Stored records:
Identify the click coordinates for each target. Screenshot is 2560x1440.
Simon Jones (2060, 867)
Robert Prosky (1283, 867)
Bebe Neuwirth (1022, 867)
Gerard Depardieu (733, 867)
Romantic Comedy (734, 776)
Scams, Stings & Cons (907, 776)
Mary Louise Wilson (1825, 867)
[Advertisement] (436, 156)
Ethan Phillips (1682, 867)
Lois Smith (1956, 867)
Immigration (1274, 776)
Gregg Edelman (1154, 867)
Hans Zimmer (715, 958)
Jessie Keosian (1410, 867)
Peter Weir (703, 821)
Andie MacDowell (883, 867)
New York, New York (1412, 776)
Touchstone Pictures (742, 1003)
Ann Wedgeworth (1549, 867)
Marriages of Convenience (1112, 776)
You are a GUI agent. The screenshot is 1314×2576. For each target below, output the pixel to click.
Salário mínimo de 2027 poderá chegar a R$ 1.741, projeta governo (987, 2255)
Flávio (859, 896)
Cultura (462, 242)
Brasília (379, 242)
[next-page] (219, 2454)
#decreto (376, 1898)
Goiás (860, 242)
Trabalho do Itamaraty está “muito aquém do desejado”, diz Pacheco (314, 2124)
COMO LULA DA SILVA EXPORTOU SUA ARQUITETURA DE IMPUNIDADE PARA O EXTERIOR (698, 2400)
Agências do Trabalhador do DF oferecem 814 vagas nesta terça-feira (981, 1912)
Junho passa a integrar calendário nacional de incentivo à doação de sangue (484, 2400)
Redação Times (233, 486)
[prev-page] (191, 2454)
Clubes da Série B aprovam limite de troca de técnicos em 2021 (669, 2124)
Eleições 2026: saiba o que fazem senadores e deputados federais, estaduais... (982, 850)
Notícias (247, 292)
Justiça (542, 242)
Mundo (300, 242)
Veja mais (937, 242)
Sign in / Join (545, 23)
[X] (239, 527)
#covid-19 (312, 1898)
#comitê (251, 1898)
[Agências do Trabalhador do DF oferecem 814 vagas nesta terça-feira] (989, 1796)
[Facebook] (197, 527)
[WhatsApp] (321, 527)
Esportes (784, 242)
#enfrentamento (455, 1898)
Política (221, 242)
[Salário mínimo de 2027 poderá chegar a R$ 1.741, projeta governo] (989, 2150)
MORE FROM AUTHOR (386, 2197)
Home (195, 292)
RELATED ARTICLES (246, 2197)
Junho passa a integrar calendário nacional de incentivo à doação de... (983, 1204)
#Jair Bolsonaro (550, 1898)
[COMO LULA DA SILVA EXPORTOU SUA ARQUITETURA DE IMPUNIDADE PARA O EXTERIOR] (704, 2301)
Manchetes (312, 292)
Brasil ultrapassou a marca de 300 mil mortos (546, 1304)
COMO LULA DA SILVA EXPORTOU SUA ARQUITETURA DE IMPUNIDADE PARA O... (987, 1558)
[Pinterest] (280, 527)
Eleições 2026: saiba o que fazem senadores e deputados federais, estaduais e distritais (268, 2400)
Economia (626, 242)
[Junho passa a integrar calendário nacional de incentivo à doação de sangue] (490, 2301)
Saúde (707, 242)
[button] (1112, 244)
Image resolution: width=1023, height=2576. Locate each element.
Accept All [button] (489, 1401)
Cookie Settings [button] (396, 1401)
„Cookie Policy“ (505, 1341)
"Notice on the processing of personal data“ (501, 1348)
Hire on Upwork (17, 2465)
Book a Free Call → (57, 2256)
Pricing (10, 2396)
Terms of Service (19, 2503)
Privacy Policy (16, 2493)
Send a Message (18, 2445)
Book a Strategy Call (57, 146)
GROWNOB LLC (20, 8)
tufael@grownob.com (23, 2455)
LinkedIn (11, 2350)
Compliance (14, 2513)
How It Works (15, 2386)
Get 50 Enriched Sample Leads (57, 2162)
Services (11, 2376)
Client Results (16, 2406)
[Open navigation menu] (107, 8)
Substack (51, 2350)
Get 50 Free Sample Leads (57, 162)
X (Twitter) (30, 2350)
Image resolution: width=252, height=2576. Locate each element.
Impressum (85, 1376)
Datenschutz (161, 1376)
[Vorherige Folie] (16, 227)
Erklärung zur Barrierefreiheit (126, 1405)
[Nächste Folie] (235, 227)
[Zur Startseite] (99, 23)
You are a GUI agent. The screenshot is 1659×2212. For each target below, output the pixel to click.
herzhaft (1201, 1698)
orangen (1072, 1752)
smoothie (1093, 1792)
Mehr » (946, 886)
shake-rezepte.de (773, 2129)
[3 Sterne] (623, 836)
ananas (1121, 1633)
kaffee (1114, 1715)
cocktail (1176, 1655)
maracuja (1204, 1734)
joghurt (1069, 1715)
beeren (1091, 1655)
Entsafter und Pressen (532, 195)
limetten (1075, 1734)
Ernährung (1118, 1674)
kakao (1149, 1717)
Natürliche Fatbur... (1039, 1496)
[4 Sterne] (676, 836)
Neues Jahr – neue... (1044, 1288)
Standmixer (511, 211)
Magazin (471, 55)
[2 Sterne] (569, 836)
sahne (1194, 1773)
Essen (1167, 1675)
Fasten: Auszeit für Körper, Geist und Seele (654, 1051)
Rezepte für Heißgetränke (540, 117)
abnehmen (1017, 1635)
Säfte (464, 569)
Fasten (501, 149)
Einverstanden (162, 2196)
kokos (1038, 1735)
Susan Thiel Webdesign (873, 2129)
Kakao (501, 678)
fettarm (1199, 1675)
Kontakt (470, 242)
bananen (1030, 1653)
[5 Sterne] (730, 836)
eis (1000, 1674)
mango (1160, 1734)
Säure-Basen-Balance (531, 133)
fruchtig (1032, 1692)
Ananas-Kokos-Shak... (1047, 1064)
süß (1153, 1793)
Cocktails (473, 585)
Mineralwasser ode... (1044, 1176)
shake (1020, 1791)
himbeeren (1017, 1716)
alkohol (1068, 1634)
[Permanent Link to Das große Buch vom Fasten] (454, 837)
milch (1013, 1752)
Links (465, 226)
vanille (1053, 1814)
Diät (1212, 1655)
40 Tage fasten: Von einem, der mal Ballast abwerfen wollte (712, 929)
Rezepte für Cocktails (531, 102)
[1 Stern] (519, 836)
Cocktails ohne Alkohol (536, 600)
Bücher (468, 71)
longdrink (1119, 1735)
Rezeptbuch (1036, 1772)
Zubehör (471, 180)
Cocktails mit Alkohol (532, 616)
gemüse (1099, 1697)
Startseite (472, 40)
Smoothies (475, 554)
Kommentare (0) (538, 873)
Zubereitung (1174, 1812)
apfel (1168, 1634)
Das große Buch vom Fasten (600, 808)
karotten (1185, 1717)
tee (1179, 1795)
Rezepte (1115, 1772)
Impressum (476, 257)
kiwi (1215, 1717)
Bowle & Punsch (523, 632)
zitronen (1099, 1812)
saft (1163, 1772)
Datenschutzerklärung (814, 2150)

### DIRECTIONS FOR THIS TASK
Send back the lines of the records word for word, from the very first through the line containing "Trabalho do Itamaraty".

### ANSWER TO THIS TASK
Identify the click coordinates for each target. Screenshot is 2560x1440.
Simon Jones (2060, 867)
Robert Prosky (1283, 867)
Bebe Neuwirth (1022, 867)
Gerard Depardieu (733, 867)
Romantic Comedy (734, 776)
Scams, Stings & Cons (907, 776)
Mary Louise Wilson (1825, 867)
[Advertisement] (436, 156)
Ethan Phillips (1682, 867)
Lois Smith (1956, 867)
Immigration (1274, 776)
Gregg Edelman (1154, 867)
Hans Zimmer (715, 958)
Jessie Keosian (1410, 867)
Peter Weir (703, 821)
Andie MacDowell (883, 867)
New York, New York (1412, 776)
Touchstone Pictures (742, 1003)
Ann Wedgeworth (1549, 867)
Marriages of Convenience (1112, 776)
You are a GUI agent. The screenshot is 1314×2576. For each target below, output the pixel to click.
Salário mínimo de 2027 poderá chegar a R$ 1.741, projeta governo (987, 2255)
Flávio (859, 896)
Cultura (462, 242)
Brasília (379, 242)
[next-page] (219, 2454)
#decreto (376, 1898)
Goiás (860, 242)
Trabalho do Itamaraty está “muito aquém do desejado”, diz Pacheco (314, 2124)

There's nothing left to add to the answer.